TASK TO CARRY OUT: Copy out the records that follow, leaving every character as it is.

-- EXCERPTED RECORDS follows --

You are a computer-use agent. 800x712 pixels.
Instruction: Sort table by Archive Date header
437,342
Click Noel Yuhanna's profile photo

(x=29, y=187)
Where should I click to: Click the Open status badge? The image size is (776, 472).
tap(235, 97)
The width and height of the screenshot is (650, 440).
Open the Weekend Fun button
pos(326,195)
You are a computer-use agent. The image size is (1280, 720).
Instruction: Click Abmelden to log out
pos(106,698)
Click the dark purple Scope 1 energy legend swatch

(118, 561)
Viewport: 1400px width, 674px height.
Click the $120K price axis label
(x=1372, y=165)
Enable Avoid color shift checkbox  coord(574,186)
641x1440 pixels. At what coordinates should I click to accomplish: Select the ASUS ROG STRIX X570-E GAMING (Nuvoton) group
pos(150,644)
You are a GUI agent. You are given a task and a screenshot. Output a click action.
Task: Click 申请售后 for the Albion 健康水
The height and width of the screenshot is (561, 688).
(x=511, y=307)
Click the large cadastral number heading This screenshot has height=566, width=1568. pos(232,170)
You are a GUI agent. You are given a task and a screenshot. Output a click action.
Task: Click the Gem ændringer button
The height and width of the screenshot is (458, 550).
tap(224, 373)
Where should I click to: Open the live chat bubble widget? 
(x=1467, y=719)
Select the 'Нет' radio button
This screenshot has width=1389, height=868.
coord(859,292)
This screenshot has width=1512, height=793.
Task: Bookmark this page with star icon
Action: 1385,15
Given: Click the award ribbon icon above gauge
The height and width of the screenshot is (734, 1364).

-- EXCERPTED RECORDS concluded --

WRITTEN REPLY:
You are a computer-use agent. 800x712 pixels.
Instruction: Sort table by Archive Date header
437,342
Click Noel Yuhanna's profile photo

(x=29, y=187)
Where should I click to: Click the Open status badge? The image size is (776, 472).
tap(235, 97)
The width and height of the screenshot is (650, 440).
Open the Weekend Fun button
pos(326,195)
You are a computer-use agent. The image size is (1280, 720).
Instruction: Click Abmelden to log out
pos(106,698)
Click the dark purple Scope 1 energy legend swatch

(118, 561)
Viewport: 1400px width, 674px height.
Click the $120K price axis label
(x=1372, y=165)
Enable Avoid color shift checkbox  coord(574,186)
641x1440 pixels. At what coordinates should I click to accomplish: Select the ASUS ROG STRIX X570-E GAMING (Nuvoton) group
pos(150,644)
You are a GUI agent. You are given a task and a screenshot. Output a click action.
Task: Click 申请售后 for the Albion 健康水
The height and width of the screenshot is (561, 688).
(x=511, y=307)
Click the large cadastral number heading This screenshot has height=566, width=1568. pos(232,170)
You are a GUI agent. You are given a task and a screenshot. Output a click action.
Task: Click the Gem ændringer button
The height and width of the screenshot is (458, 550).
tap(224, 373)
Where should I click to: Open the live chat bubble widget? 
(x=1467, y=719)
Select the 'Нет' radio button
This screenshot has width=1389, height=868.
coord(859,292)
This screenshot has width=1512, height=793.
Task: Bookmark this page with star icon
Action: 1385,15
Given: Click the award ribbon icon above gauge
The height and width of the screenshot is (734, 1364).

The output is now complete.